Soft real-time and QOS (revised)

[ revised version of an older post]

“Soft real-time” is a perfect example of the “soft design” noted in an earlier post. There are perfectly good ways of characterizing quality of service (QOS) assurances precisely. Doug Jenson proposes one possible definition:

The general case of a deadline (which is a soft deadline) has utility measured in terms of lateness (completion time minus deadline), tardiness (positive lateness), or earliness (negative lateness). Larger positive values of lateness or tardiness represent lower utility, and consequently larger positive values of earliness represent greater utility.

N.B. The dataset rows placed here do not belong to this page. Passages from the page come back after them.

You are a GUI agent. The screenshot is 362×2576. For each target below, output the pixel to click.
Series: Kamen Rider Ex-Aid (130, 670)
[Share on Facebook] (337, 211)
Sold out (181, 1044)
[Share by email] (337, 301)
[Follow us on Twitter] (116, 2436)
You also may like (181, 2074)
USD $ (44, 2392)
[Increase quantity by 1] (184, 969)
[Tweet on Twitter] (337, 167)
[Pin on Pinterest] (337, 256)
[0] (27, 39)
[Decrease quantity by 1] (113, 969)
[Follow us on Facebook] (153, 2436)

That is, he says a real-time system will have a function

0 =< Utility(Error) =< 1

where, Error > 0 for a late computation and Error < 0 for an early computation. A hard real-time system will have Utility(Error)=0 whenever |Error| is greater than some acceptable limit. That’s a good start, and there are other obvious ways to quantify. In practice, utility functions may require history: dropping the fourth frame of video during a 1 second interval is different than dropping the first frame during that period. We might specify 75 frames/second which means about 13 milliseconds a frame for flicker free video. Then we could say that the average is x frames per second and there are no outliers more than n standard deviations from the mean. Or we could require that over any interval of time t seconds there will be at most n delays of more than E milliseconds. There will be a big difference between requirements for editing (which may permit no frame delays more than 100 microseconds) and consumer viewing which will be a moving target but may allow dropping frames that are more than 2 milliseconds late, but not permit more than 1 frame to be dropped every 2 seconds or something like that. Note that one of the distinguishing characteristics of any type of real-time system is that timing is not subject to amortization. Being 10 seconds early and then 10 seconds late, does not mean that the system is perfectly on time.

In practice, we rarely see quantitative specifications of real-time behavior in “soft real-time” systems probably because such specifications would reveal the engineering flaw in most soft-real-time systems. In order to make any QOS assurances you need to be able to make hard assurances and as soon as specifications are written down in any detail at all, this inconvenient problem becomes all too clear. If our specification is that over a one second period, no more than 2 frames will be more than 100 microseconds late, then if the first two frames come in 110 microseconds after deadline, the all of the remaining frames in the second must be under 100 microseconds late. The distinguishing characteristic of “soft” real-time, in practice, is that a soft-real-time system can tolerate some timing errors before falling back on a more rigid timing requirement. Here’s a summary.

A hard real-time system has firm worst case timing properties that must always be met to avoid failure

A soft real-time system is a hard real-time system with some recoverable error modes

But if we accept the above definition, then designing “soft real-time” systems will be seen to be more demanding than designing hard real-time systems. Specifications like “seems peppy” will no longer be acceptable and the types of sloppy mechanisms that can be shown to reduce the tail of distributions in some circumstances will be less appealing.